→ TASK REQUIREMENTS
Which lines in the entries below contain the string "click", with case counting? Filter those lines out and copy each one.

→ EXTRACTED RECORDS

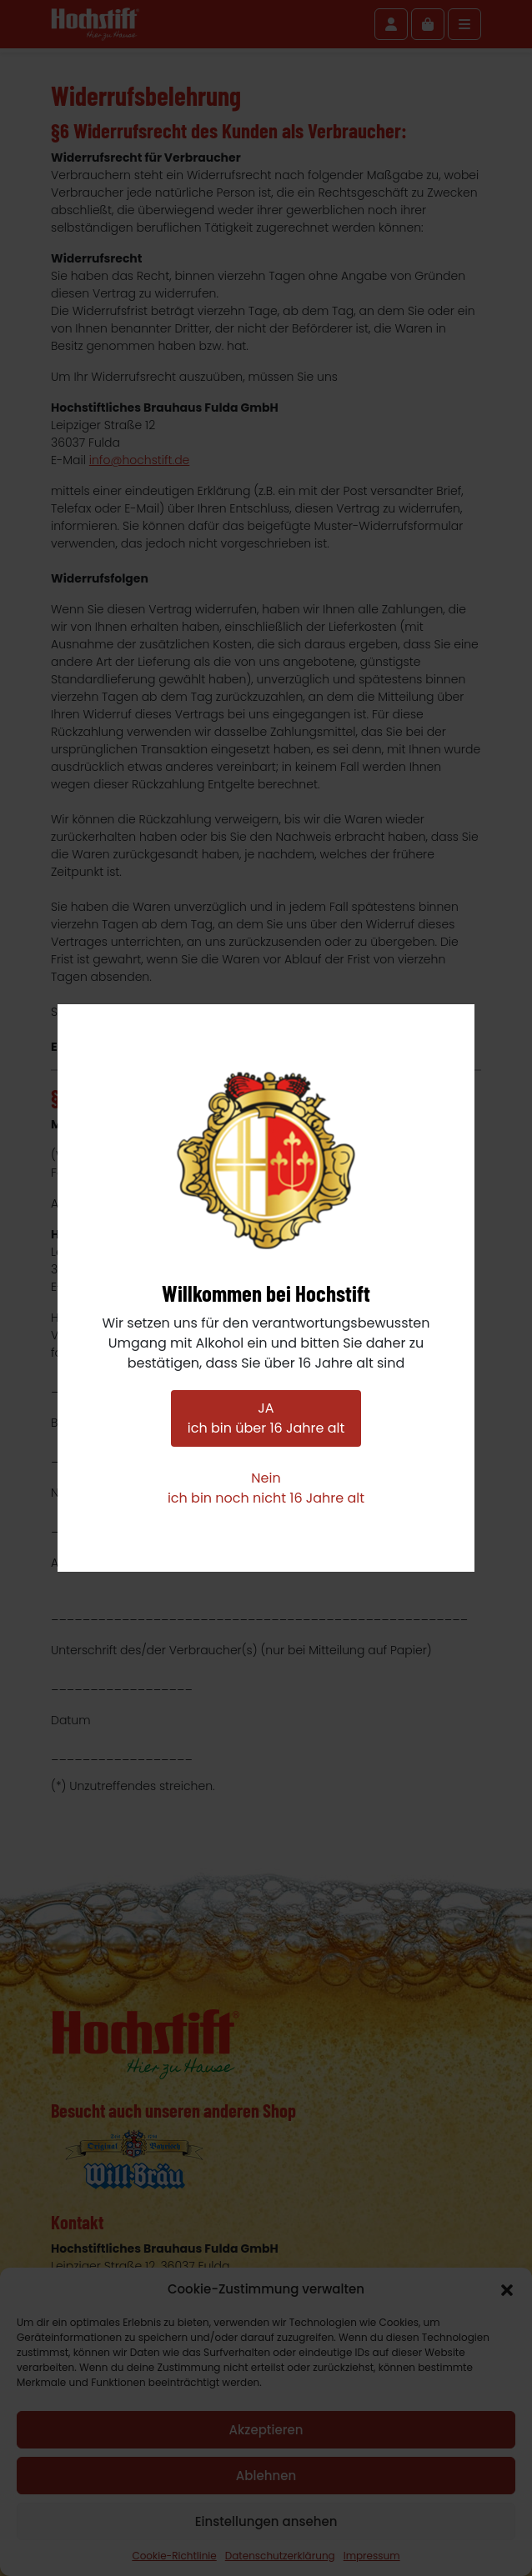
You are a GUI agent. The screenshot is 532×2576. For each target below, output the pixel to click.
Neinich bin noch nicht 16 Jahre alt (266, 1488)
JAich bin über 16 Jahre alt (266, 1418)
==
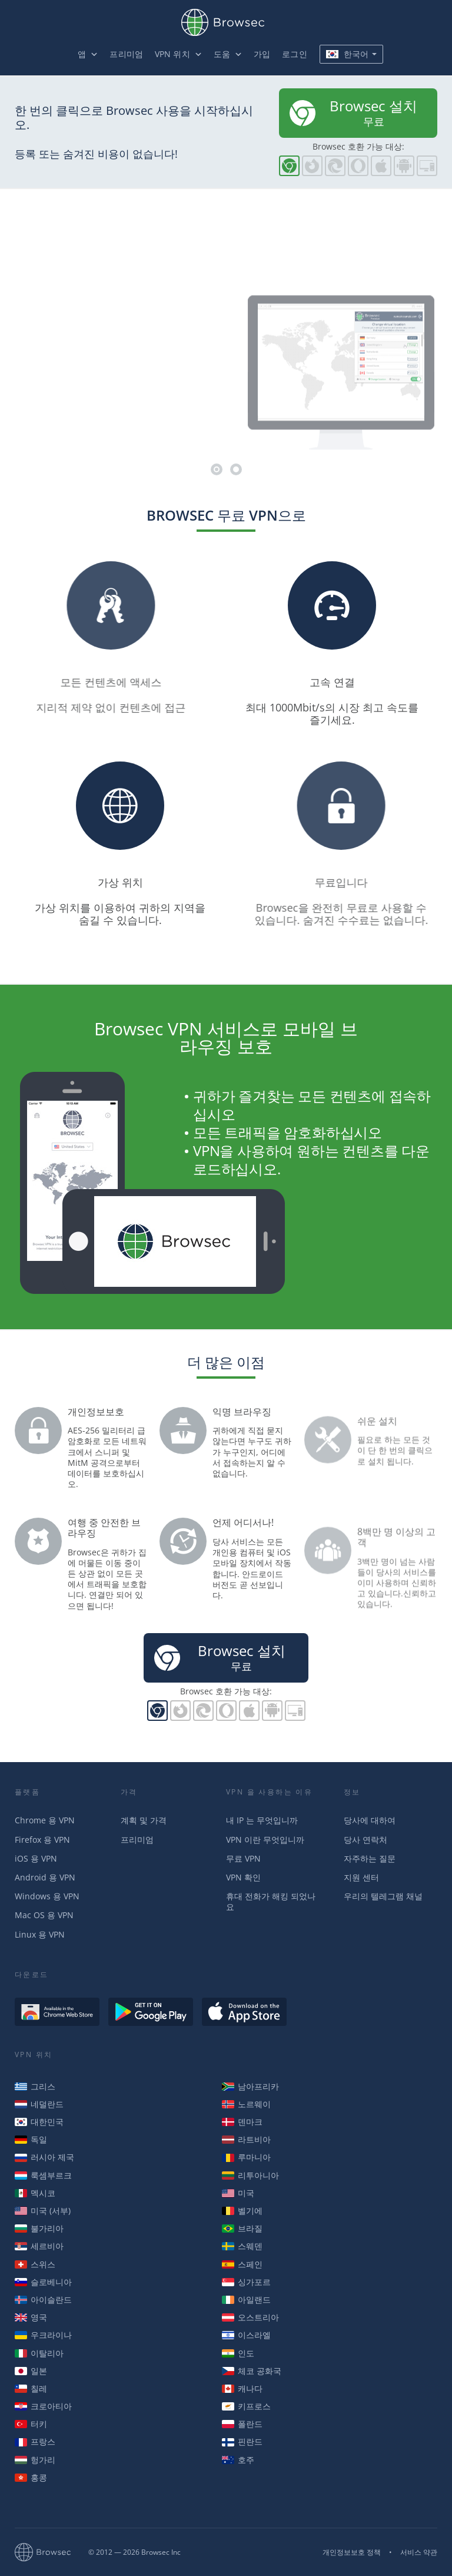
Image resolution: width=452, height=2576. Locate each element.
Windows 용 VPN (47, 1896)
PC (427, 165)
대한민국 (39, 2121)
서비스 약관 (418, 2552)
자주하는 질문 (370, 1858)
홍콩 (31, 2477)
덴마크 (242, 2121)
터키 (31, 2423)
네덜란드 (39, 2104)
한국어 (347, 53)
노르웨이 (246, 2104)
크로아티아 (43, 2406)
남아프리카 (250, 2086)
==
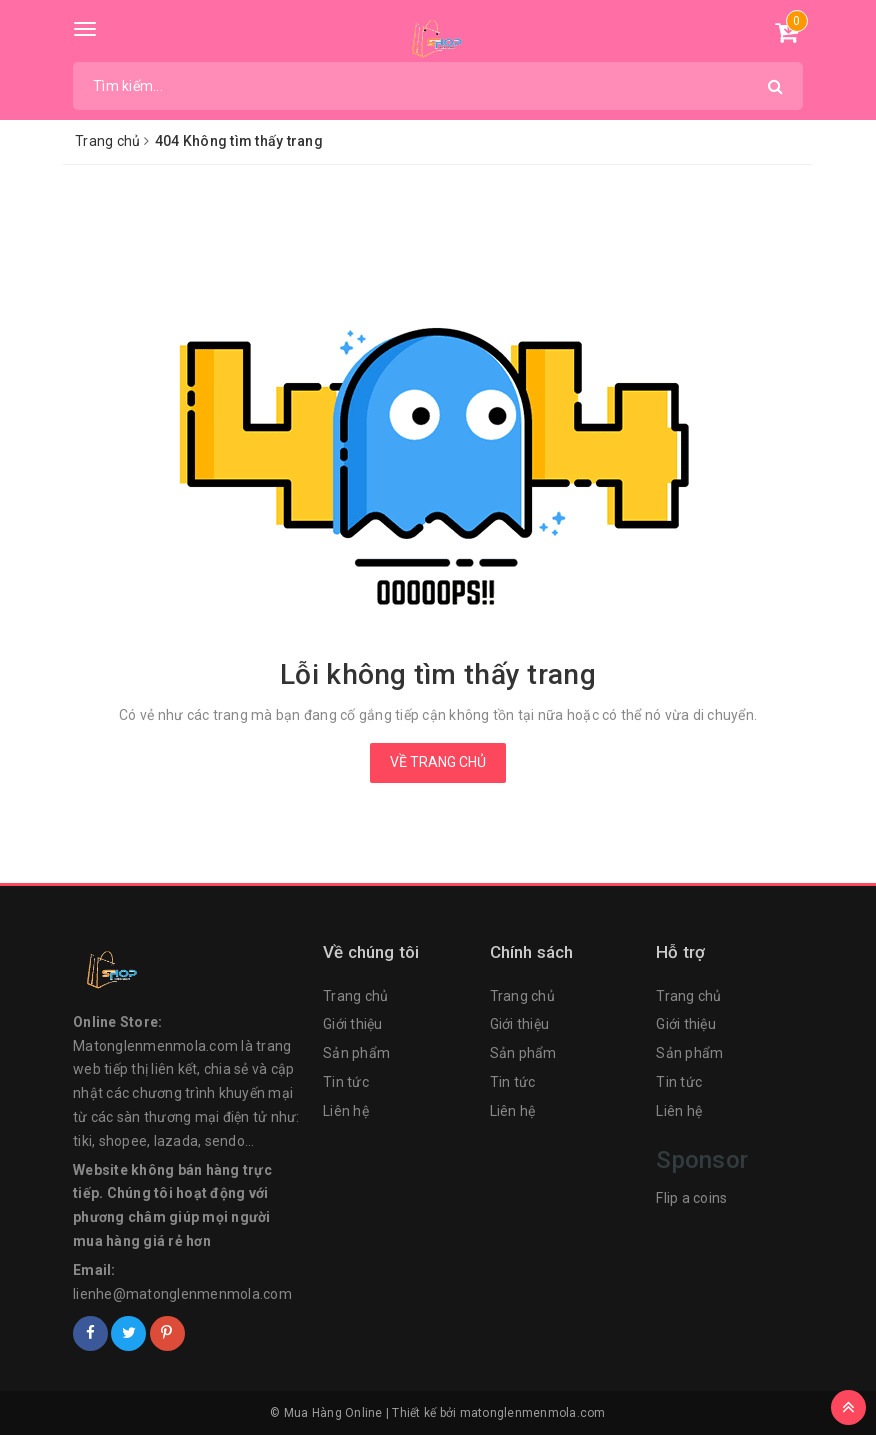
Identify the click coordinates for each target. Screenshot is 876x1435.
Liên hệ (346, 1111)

→ SOLUTION FOR THIS TASK
You are a GUI agent. The screenshot is 532×2576. For each target below, output the pixel to click.
Identify the click coordinates for each target. Screenshot is 876x1435.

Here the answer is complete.